TEXT PASSAGE:
Category Archives: Martial Arts including Muay Thai

Extreme Muay Thai at Pattaya Max Stadium

Extreme Muay Thai hit the stratosphere when one contestant was carried out on a stretcher while another suffered a broken nose

Extreme Muay Thai
Although he throws in a few kicks Kriss Axelsson fights in a classic Western style. He narrowly wins his fight against a highly skilled Thai opponent who’s record last March stood at 88 wins out of 108 fights with only 15 losses and 5 draws. Kriss is a Swede who moved to Thailand to perfect his Muay Thai skills. He teaches Muay Thai in Koh Samui. From the little we saw of him, it would be difficult not to like this man. It is also hard to fault his boxing style.
Xtreme Muay Thai boxing,

So why am I calling this video Extreme Muay Thai when I’ve already done a Double Knockout video from all the first rate  action I’ve witnessed from my front row seat at Pattaya Max Stadium?  First off in all 7 fights the action was unrelentingly furious.  Secondly these 7 fights produced more than the usual amount of copious blood.   Third’s the music.  My pal, Big Daddy, called the whole scenario here as a disco with a lot of fighting thrown in.

For me  Extreme Muay Thai must have better music

With that in mind, I decided to break tradition by stripping all that wining, god awful Thai sound that seems to be de rigour for Muay Thai.  So I injected what I’m calling Jack’s special musical brew over the original sound tracks.

SUPPLIED MATERIAL:

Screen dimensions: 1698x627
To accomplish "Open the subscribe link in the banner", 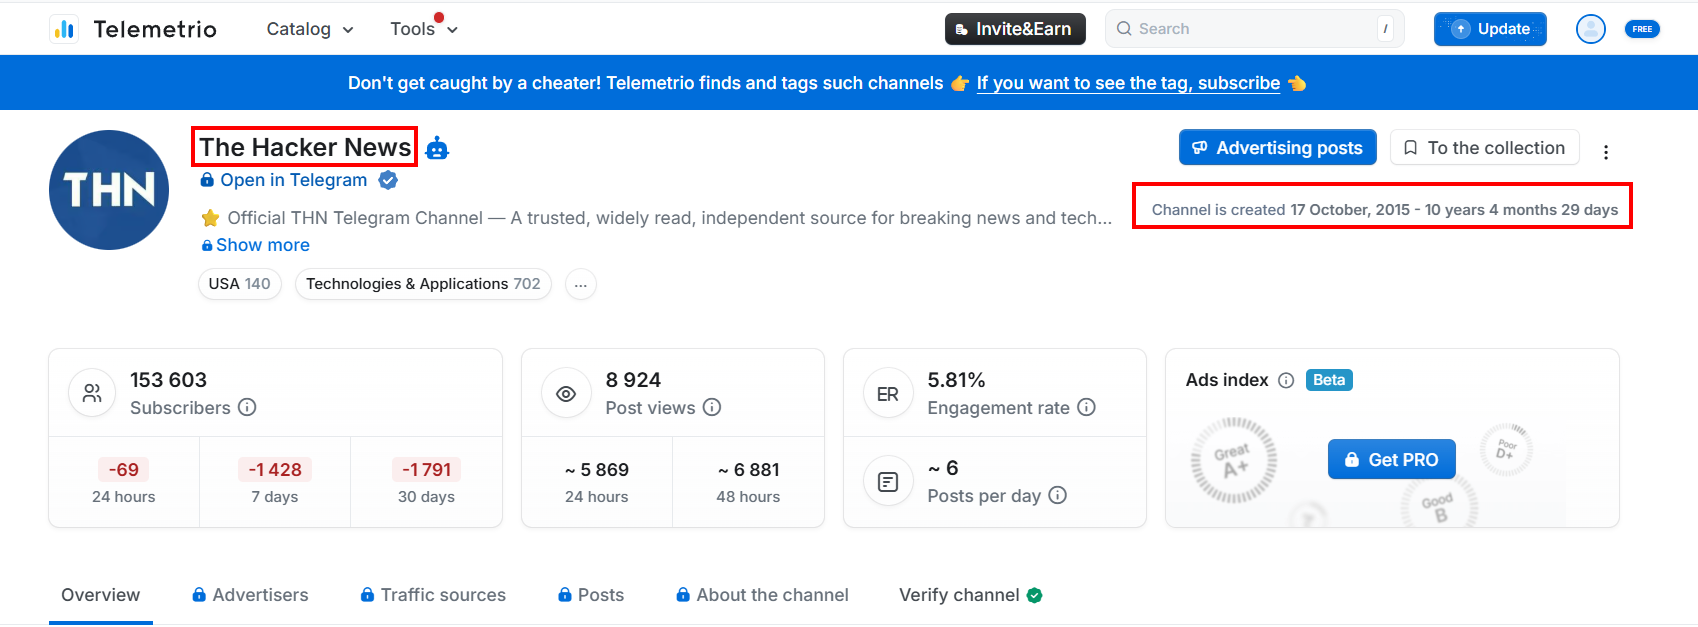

WHAT YOU NEED TO DO:
1. Please copy from the Muay Thai post, word for word, the passage starting with "So why am I" and going on through "original sound tracks.".
2. Sum up the Muay Thai post in two sentences.
3. Carry on the Muay Thai post from its last sentence.

TASK-BY-TASK OUTPUTS:
1.
So why am I calling this video Extreme Muay Thai when I’ve already done a Double Knockout video from all the first rate  action I’ve witnessed from my front row seat at Pattaya Max Stadium?  First off in all 7 fights the action was unrelentingly furious.  Secondly these 7 fights produced more than the usual amount of copious blood.   Third’s the music.  My pal, Big Daddy, called the whole scenario here as a disco with a lot of fighting thrown in.

For me  Extreme Muay Thai must have better music

With that in mind, I decided to break tradition by stripping all that wining, god awful Thai sound that seems to be de rigour for Muay Thai.  So I injected what I’m calling Jack’s special musical brew over the original sound tracks.

2. The post covers Extreme Muay Thai fights at Pattaya Max Stadium, including one by Kriss Axelsson, a Swede who teaches Muay Thai in Koh Samui and narrowly beat a highly skilled Thai opponent. The writer calls the video Extreme Muay Thai because all 7 fights were unrelentingly furious and unusually bloody, and because the original Thai soundtracks were overlaid with the writer's own choice of music.

3.
You might not like this video’s break from tradition.  But that’s just one more reason why I’m calling what you are about to experience  Extreme Muay Thai video.

Extreme Muay Thai video is for the high end viewer

I also took this video production to the limit by setting my Nikon at  60 frames a second.  And then I outputted the video at 30 frames a second to make it more appealing to audiences whose eyes are accustomed to watching video at 30 frames a second.

Nikon Glass makes all the difference

But that new Nikon 24 by 70 2.8 lens is sheer magic when it’s parred with my Nikon D750 SLR.  The new Panasonic LX10 with its 1.4 Leica lens is excellent.  But there’s nothing like shooting with very heavy, quite expensive Nikon gear.  But this Nikon Lens?  The colors that come from it produce an almost 3 D effect.  

The focusing of a professional Nikon DSLR camera is so fast that I can rapidly switch from the fight action in the ring to the spectators far away. Lesser cameras cannot do this.

It’s so good and so expensive that I recommend to those who take their photography seriously, to sell the family car, sell the kids and rent out your wife.

The last reason I’m calling this Extreme Muay Thai video, is that I am not keeping the typical internet smart phone user in mind at all.   All that resolution and excellent equipment is best experienced when viewed on a 55 inch television . And since sound is so important to me, I created it so that it could be best heard on a surround sound system with excellent speakers and a powerful amp.

Shooting fight video at Max Muaythai Pattaya Stadium

I’m shooting fight video while Big Daddy and I are sitting ringside at the Max Muaythai Pattaya Stadium watching 7 fights.

This Shooting fight video shows the fist is mightier than the leg
Maroan Hallal knocking out Mamai Por.Yuttapoom.  The video shows in this fight that the fist is more lethal than the kick

I’m concentrating on getting the video with my Nikon D750. Who’s winning? Where the prettiest girls are sitting? Which fighter is tiring the most? Big Daddy is fully aware of what’s going on. while I’m lost trying to get everything right with my camera.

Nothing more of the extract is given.